Et voilà que vendredi dernier, je me réveille avec une sensation d’angoisse et de colère, mal lunée quoi. Ce qui n’arrive jamais les jours où je ne vais pas à mon travail alimentaire, parce que ces jours là je suis heureuse de la journée qui commence et de ce que je vais faire. Ce n’était donc pas normal. Et voilà ce qui est arrivé dans la matinée. Ils ont complètement… je n’ai même pas de mots pour qualifier ce qu’ils ont fait à mon sureau, sans que je puisse intervenir puisque non propriétaire, je n’ai pas mon mot à dire. Ils n’ont laissé qu’un vague tronc et de grosses branches : un sureau, ça pousse vite, mais je doute qu’il pousse assez vite pour refaire de belles branches avant le printemps.

Dans Les émotions cachées des plantes (il le raconte aussi dans Le Nouveau dictionnaire de l’impossible), Didier van Cauwelaert raconte une expérience où un arbre qui lui était cher lui avait en quelque sorte transmis, par télépathie (ou une sorte de) qu’il allait être coupé. Je suis persuadée que c’est ce qui s’est passé dans mon cas.

Le fait est que cette histoire m’a mise dans une colère noire. Littéralement, j’en ai pleuré de rage (et je n’ai pas encore vu le responsable du désastre, et je suis rarement méchante mais là je vais l’être ; cela dit je ne suis pas certaine que martyriser un arbre sacré soit porteur de chance). Alors je suis hypersensible donc chez moi, les émotions, quand je les laisse circuler, c’est assez impressionnant. J’étais en colère parce que mes oiseaux (je vais aller acheter un nichoir, mais je doute que ça leur plaise, et ce monde de silence va m’oppresser), parce que mes fleurs, et parce que la température dans ma chambre l’été.

Mais je sentais, tout de même, que cela venait toucher autre chose. Et j’ai fini par mettre le doigt dessus : j’ai l’impression que c’est ce qu’on m’a fait et que je me suis fait toute ma vie : me ratiboiser, couper mes branches pour ne pas déranger et prendre trop de place.

Etre en colère contre soi-même (et se pardonner)

J’ai beaucoup écrit sur la colère. Parce que c’est une émotion qui ne cesse de me traverser. Chaque jour. J’ai l’impression que depuis que je suis née, je suis en colère contre tout, et tout le temps. Chaque jour, beaucoup de choses, parfois anodines, me mettent en colère. Peut-être que cela va étonner ceux qui me connaissent et me fréquentent, parce que je ne la laisse pas exploser en public, sauf si vraiment, on dépasse franchement mes limites. Par contre, si j’arrive à peu près à la canaliser, je la ressens, et dès qu’il m’arrive un truc, je suis en colère. Je bouillonne. Comme un volcan. Bon, il se trouve que j’ai beaucoup de feu dans mon thème, et notamment du Bélier… mais c’est épuisant.

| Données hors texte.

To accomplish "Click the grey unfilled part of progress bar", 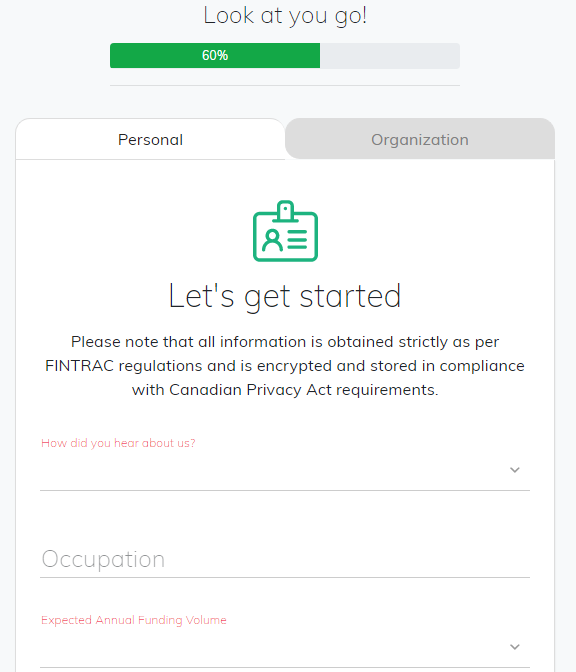I will coord(390,55).

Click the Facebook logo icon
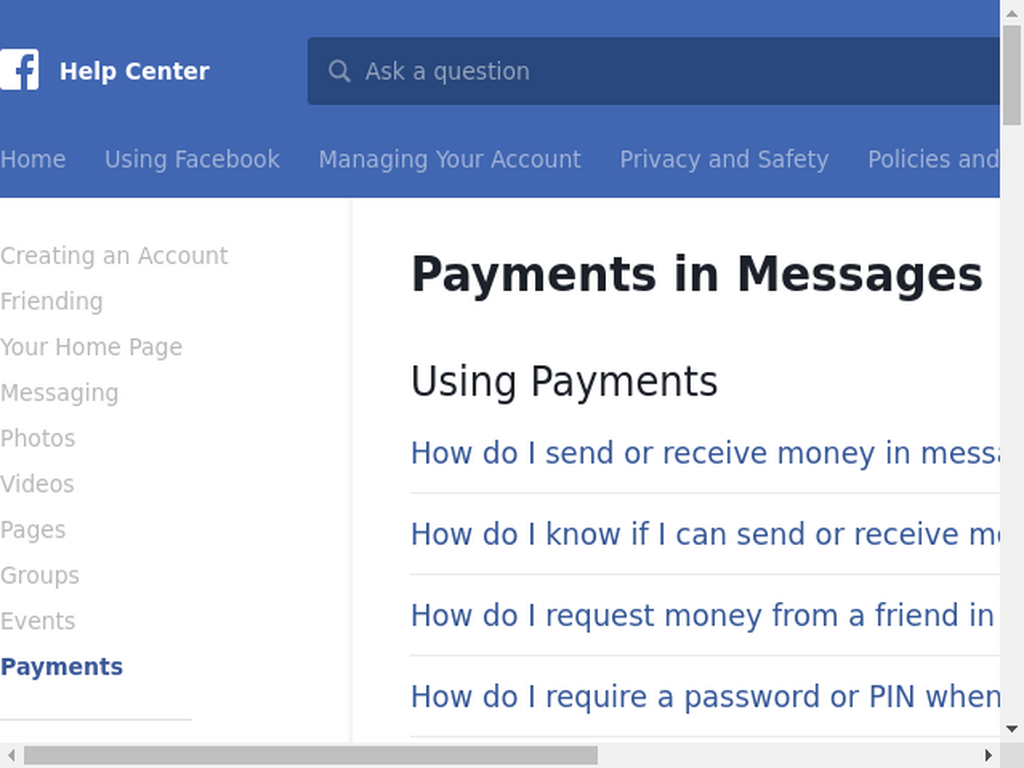pyautogui.click(x=19, y=70)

Et surtout, je me disais qu’à force de « travailler sur moi » comme on dit (je n’aime pas du tout cette expression, mais enfin, je ne trouve pas mieux), ça finirait par passer. Et comme ça ne passait pas… bah ça me mettait en colère.

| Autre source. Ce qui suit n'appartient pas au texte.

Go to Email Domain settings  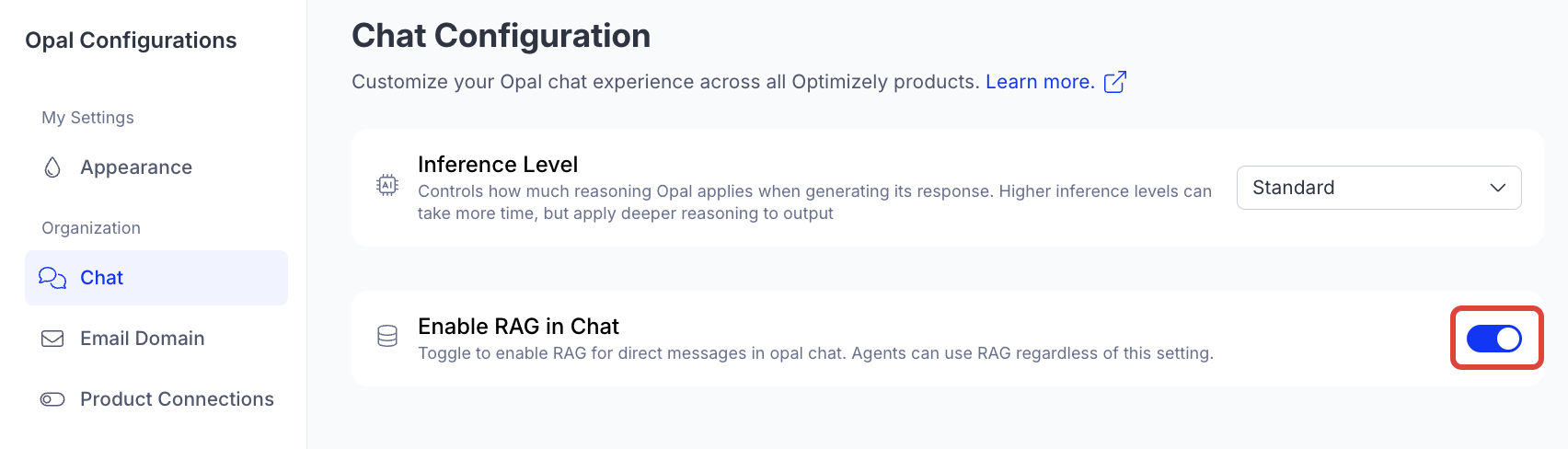click(x=143, y=339)
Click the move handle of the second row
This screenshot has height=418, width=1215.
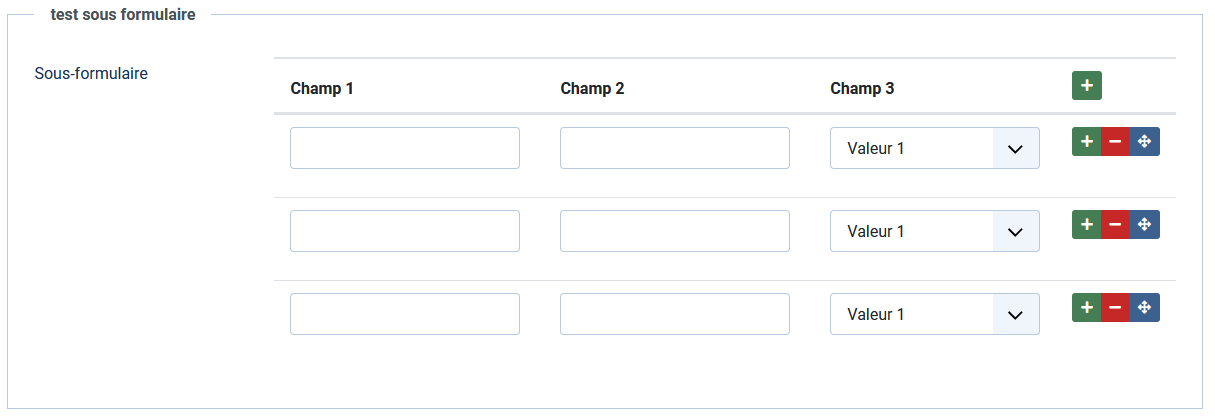pyautogui.click(x=1145, y=225)
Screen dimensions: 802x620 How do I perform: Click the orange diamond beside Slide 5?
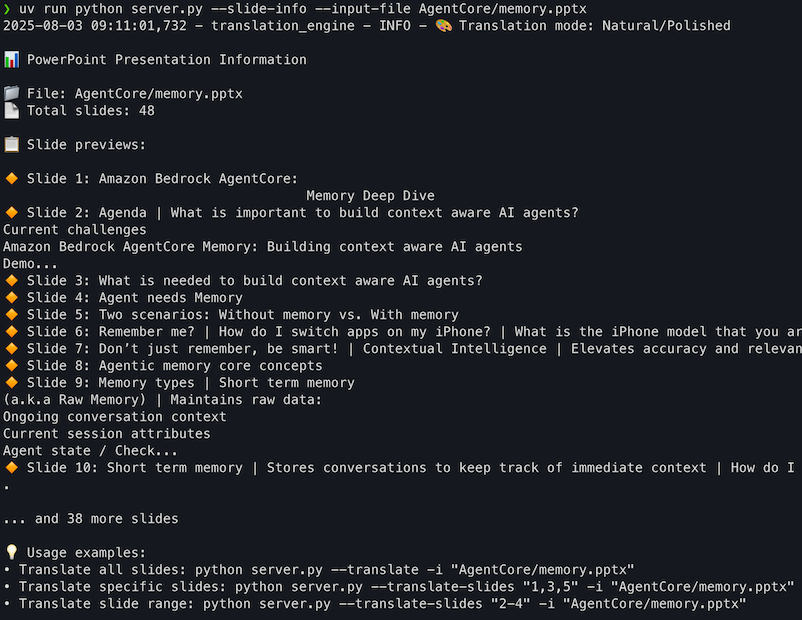click(11, 315)

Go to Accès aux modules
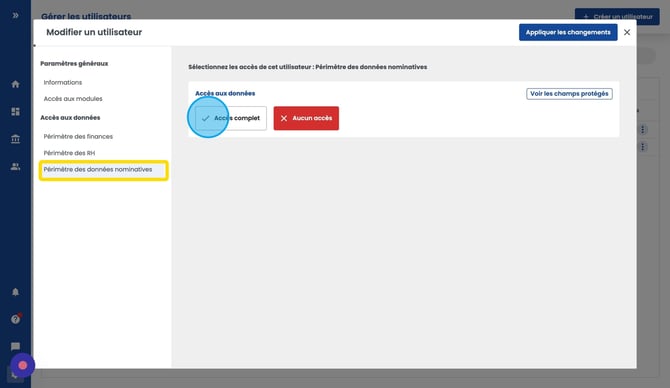coord(73,99)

Mercredi dernier, il y avait la Pleine Lune en Bélier : une de celles qui sont le plus éprouvantes pour moi, parce qu’elle vient, justement, attiser le feu de ma colère qui n’en a pas réellement besoin. Elle était réellement magnifique, cette pleine lune : un ciel chargé de nuages noirs, mais suffisamment dégagé pour qu’avec la tempête, on puisse les regarder courir à grande vitesse et jouer à cache-cache avec Séléné. On aurait dit que le ciel était en colère, lui aussi. Et c’était merveilleux, d’autant que la veille, j’avais fini, enfin, par comprendre un truc essentiel.

C’est contre moi que je suis en colère. En colère de m’être oubliée, d’avoir sacrifié mon intégrité à ma tranquillité et à la facilité au lieu de me battre pour ce que je voulais vraiment. En colère de m’être, finalement, trahie. Et c’est difficile, d’être en colère contre soi-même. Mais c’est un grand pas je crois de le comprendre.

Reste, maintenant, à me pardonner…

Shadow work, peurs, colères et ours bruns

Il y a quelque temps, prise d’une impulsion subite, je me suis dit que le moment était venu pour moi de retravailler avec Clarissa Pinkola-Estes, car Femmes qui courent avec les loups avait encore, de manière certaine, des choses à m’apprendre. Des choses que j’avais survolées, et qu’il fallait que je creuse. Des choses auxquelles je n’avais pas du tout fait attention, parce que le moment n’était pas encore venu. Le relire, mais autrement : cette fois, je ne lis pas les chapitres de manière linéaire, et je ne les relis pas tous. Je pioche au fur et à mesure de mes impulsions. J’ai bien sûr commencé par le conte du vilain petit canard. Puis celui sur l’amour, et la femme squelette. J’ai laissé décanter quelques semaines.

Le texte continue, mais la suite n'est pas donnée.